▶ Provided passage:
-*-*-

Argentina’s economic activity continued to plummet in March, with the construction and manufacturing industries leading the slowdown as President Javier Milei’s government slashes spending, official figures showed Wednesday.
The national statistics agency, INDEC, said that economic activity had slowed 8.4 percent year-on-year in March — the biggest such interannual change since the Covid pandemic.
Milei took office in December, vowing to halt Argentina’s economic decline and reduce the budget deficit to zero.
He slashed public spending, cut the cabinet in half, did away with tens of thousands of government jobs, suspended new public works contracts and ripped away fuel and transport subsidies.
He also devalued the peso by 50 percent, and the measures have hit consumers hard. While inflation is slowing, prices are still up some 290 percent from the previous year.
“Without a doubt, the path that the level of activity is following already speaks of a recession,” Joel Lupieri, an economist at the consulting firm EPyCA, told AFP.
The construction industry saw economic activity drop 29.9 percent year-on-year after Milei cancelled almost all public works.
“Today, national public works are almost 100 percent stopped,” Gustavo Weiss, president of the Argentine Chamber of Construction, told Forbes magazine in May, adding 100,000 jobs had been lost in the sector.
Lupieri said that beyond the disappearance of government works, “the sustained increase in the price of materials also leads to a fall in private demand.”

-*-*-

▶ Collected material:
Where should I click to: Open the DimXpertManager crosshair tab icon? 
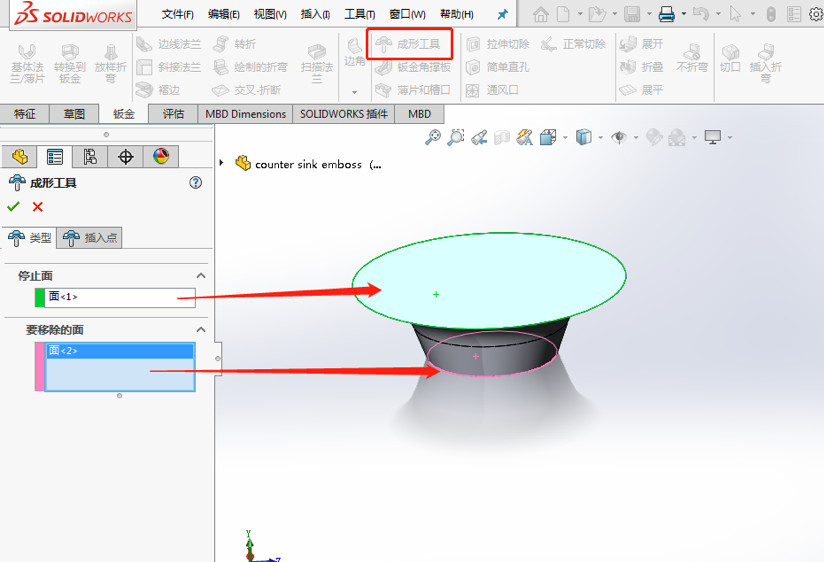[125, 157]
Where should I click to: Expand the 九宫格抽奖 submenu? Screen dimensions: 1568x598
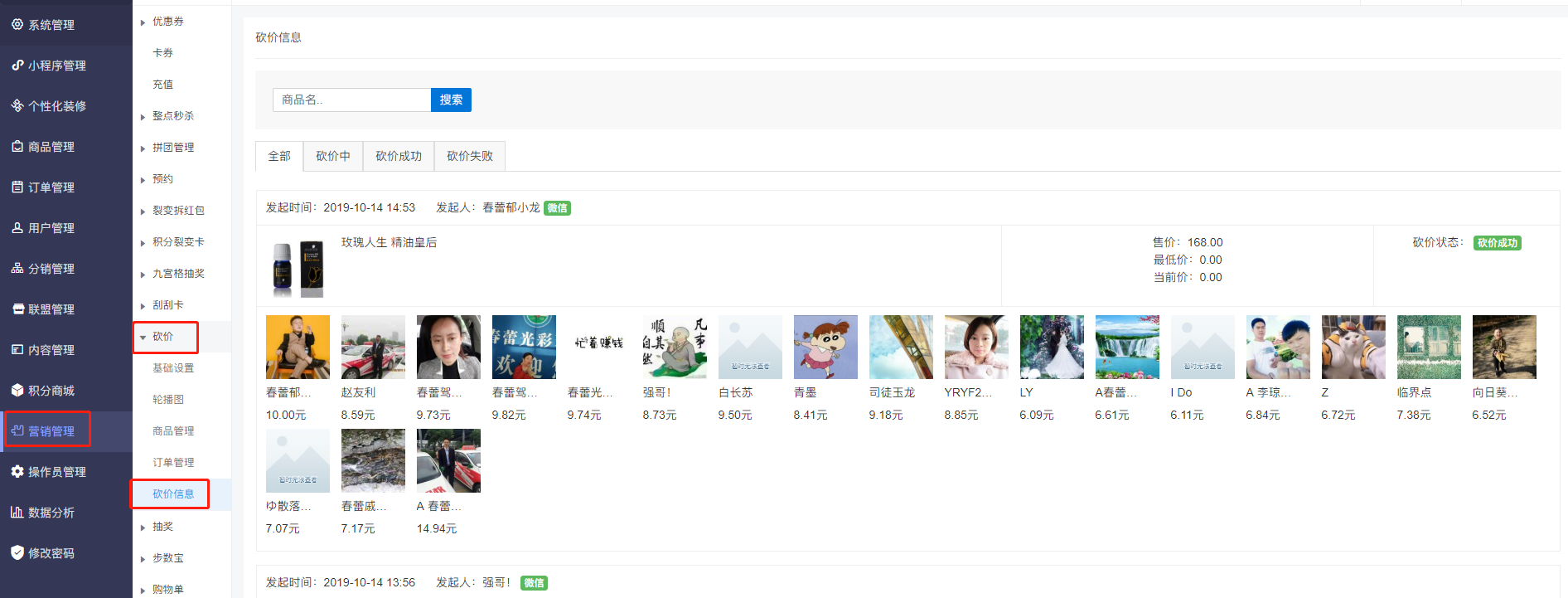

-*-*-

▶ List of tasks:
A - Translate this sentence from the article on Argentina's economic slowdown into Spanish: "Milei took office in December, vowing to halt Argentina's economic decline and reduce the budget deficit to zero."
B - Please carry on the article on Argentina's economic slowdown, picking up after its final sentence.
The material above comes from a separate source.

▶ Activity answers:
A - Milei asumió el cargo en diciembre, prometiendo frenar el declive económico de Argentina y reducir el déficit presupuestario a cero.

B -
Manufacturing activity dropped 19.6 percent, as aluminum and steel factories, automakers and tire manufacturers laid off workers and cut production.
The only areas that saw an uptick in activity were agriculture and livestock, which increased 14.1 percent and mining, which is up five percent.
The overall slump in activity is on its fifth consecutive decline since November.
“It is unlikely that a rebound will be evident before the second half of the year,” said Lupieri.
The consulting firm Equilibria estimates a total 240,000 job losses in the first quarter of 2024.
The latest official data from INDEC in 2023 said some 41 percent of the country was living in poverty.
A more recent study from March this year by the Catholic University puts this figure at 55 percent.
The International Monetary Fund expects that Argentina’s economy will contract by 2.8 percent this year.
Last week, it welcomed “faster-than-anticipated progress in restoring macroeconomic stability” in the South American country, but also warned of a “long and difficult road ahead.”